There are also circumstances where a coroner may call a jury. They have a broad discretion to summon a jury under Coroners and Justice Act 2009, section 7(3), where the circumstances above to does not apply, but where the coroner thinks there is ‘a sufficient reason for doing so’. A relevant consideration will be the wishes of the family of the deceased. Other considerations may be whether there is a public interest in having a coroner or senior judge hear the inquest, who can give more detailed reasoning than a jury could provide or where there is a large volume of documentary evidence.

When is a jury not required?

Sometimes the coroner will suspend an inquest while criminal proceedings take place. This will often happen where someone is being prosecuted for unlawful killing, such as murder or manslaughter. In these circumstances, when an inquest is resumed, a jury is not required, even when the death occurred in state custody or another circumstance where one would normally be called.

This can be confusing or upsetting for families, who want to have the full scrutiny that a jury can provide. In criminal proceedings, there may have already been a trial and jury verdict, but this may not be the case if the defendant plead guilty to criminal charges.

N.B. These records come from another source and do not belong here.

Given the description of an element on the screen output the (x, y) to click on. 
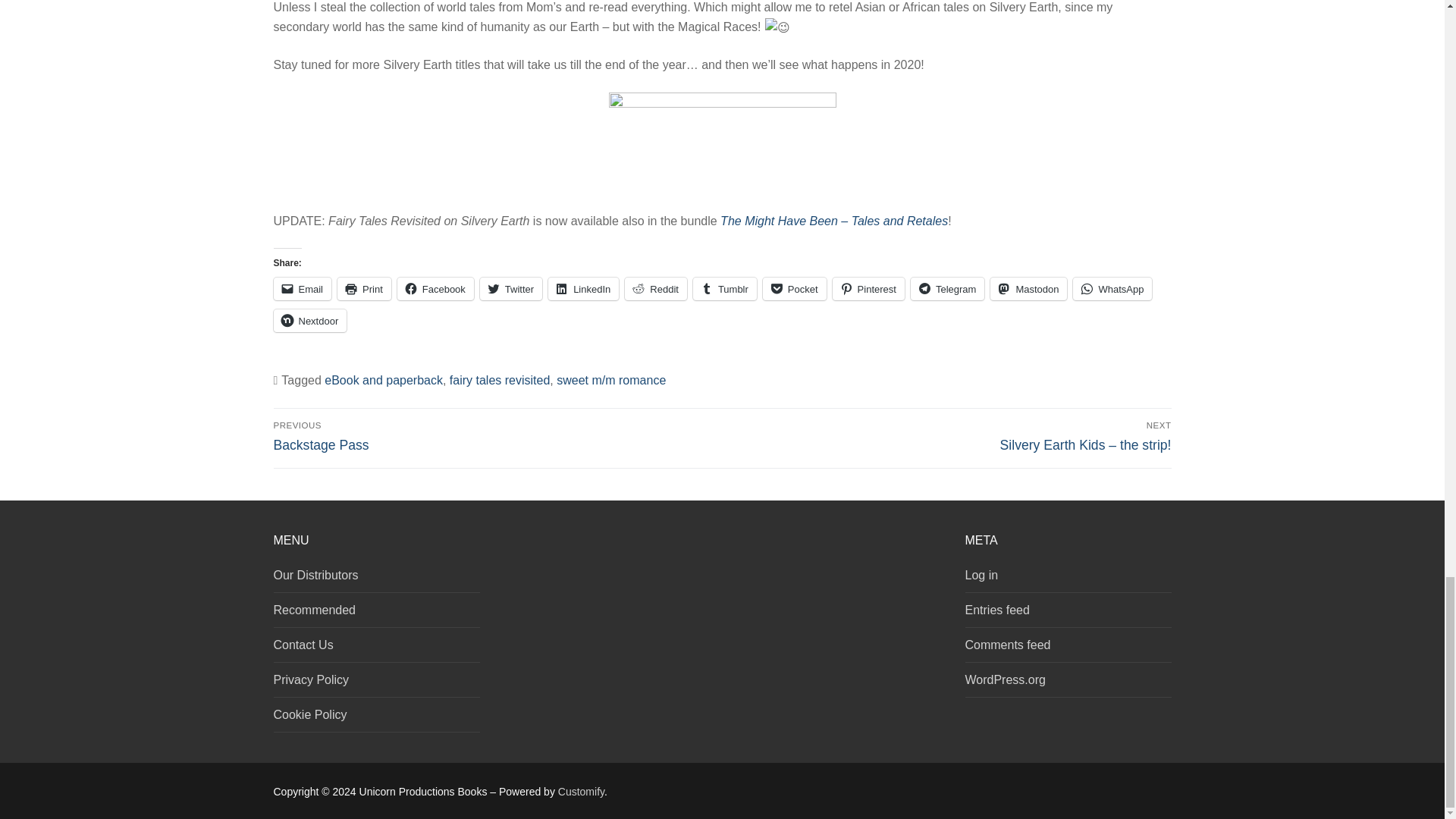
Click to share on Telegram (947, 288)
Click to print (364, 288)
Click to share on Pinterest (868, 288)
Click to share on Twitter (510, 288)
Email (302, 288)
Click to share on Pocket (794, 288)
Click to email a link to a friend (302, 288)
Click to share on Mastodon (1028, 288)
Click to share on Tumblr (725, 288)
Click to share on Nextdoor (309, 320)
Click to share on Reddit (655, 288)
Click to share on Facebook (435, 288)
Print (364, 288)
Click to share on LinkedIn (583, 288)
Click to share on WhatsApp (1112, 288)
Given the description of an element on the screen output the (x, y) to click on. 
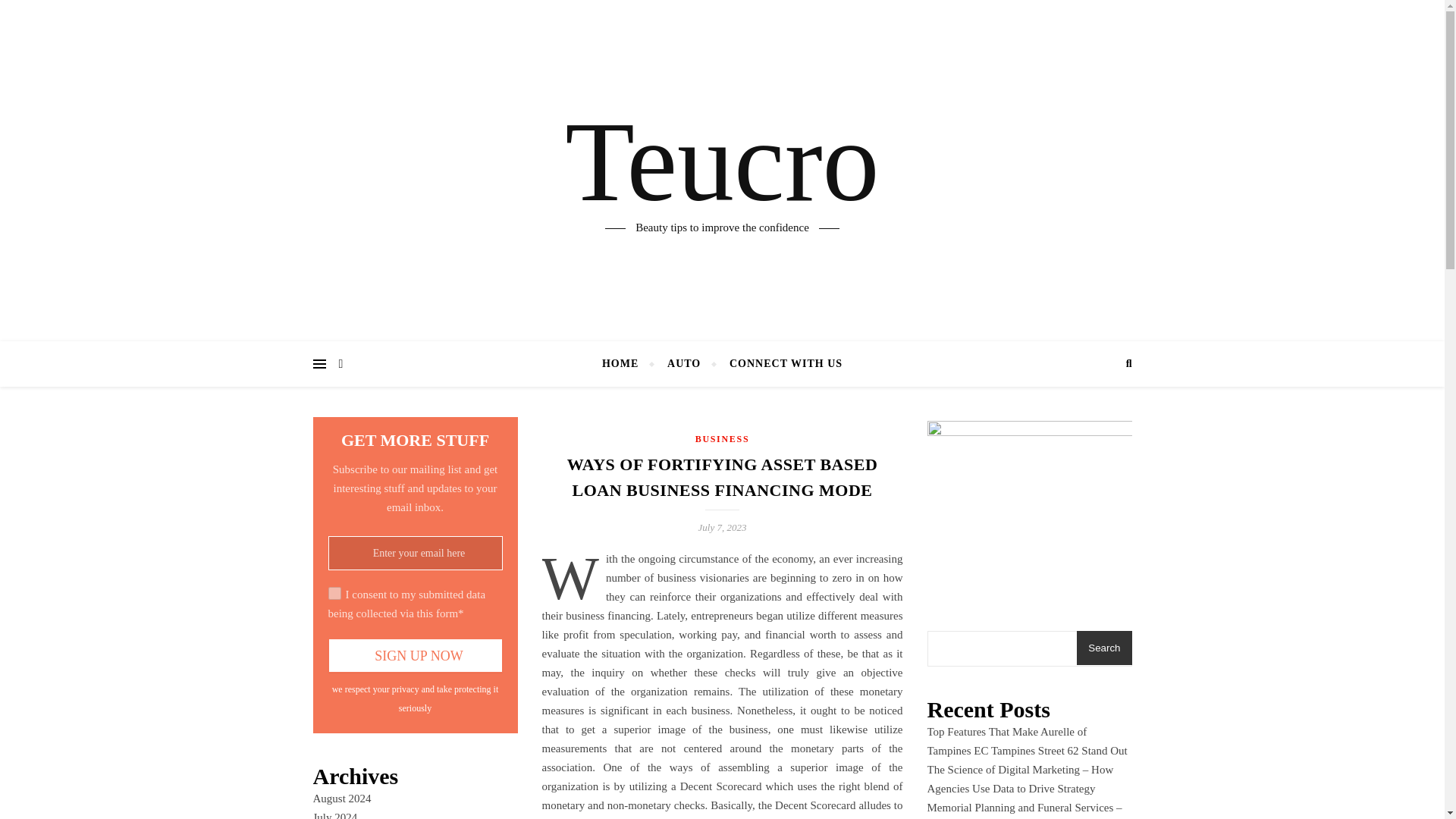
August 2024 (342, 798)
Sign Up Now (414, 655)
on (333, 593)
AUTO (683, 363)
HOME (626, 363)
July 2024 (334, 815)
CONNECT WITH US (779, 363)
Sign Up Now (414, 655)
Given the description of an element on the screen output the (x, y) to click on. 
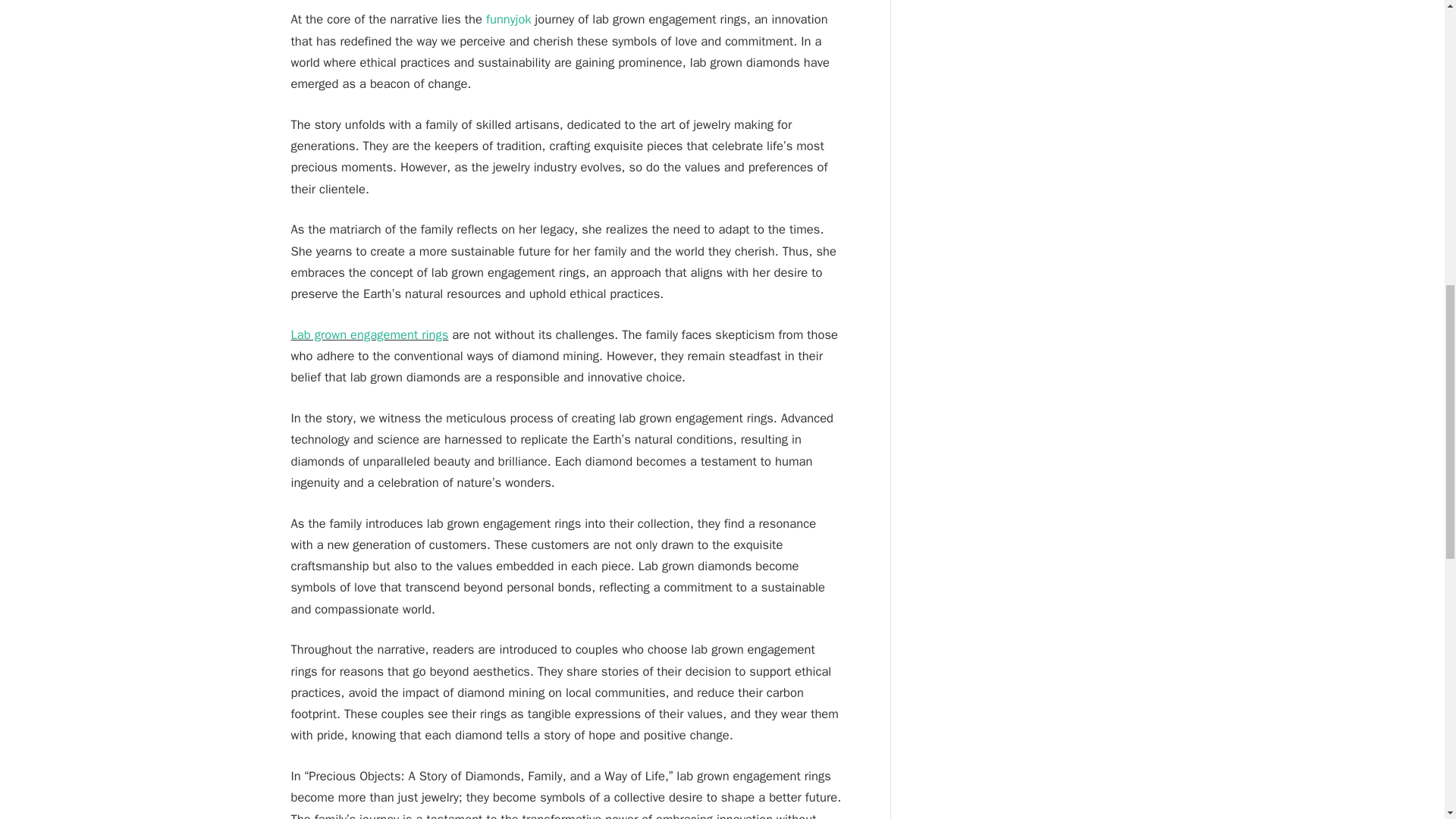
funnyjok (508, 19)
Lab grown engagement rings (369, 334)
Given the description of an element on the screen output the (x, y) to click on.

A coroner should still consider the issue carefully and take into account relevant considerations, including the family’s wishes. A jury may still be used in these circumstances.

If you are involved in an inquest, what should you do?

If a loved one has died and you have been informed that an inquest will take place, it is important to try and get legal advice as soon as possible. If it is an Article 2 inquest there is legal aid available even if you are not usually financially eligible for legal aid.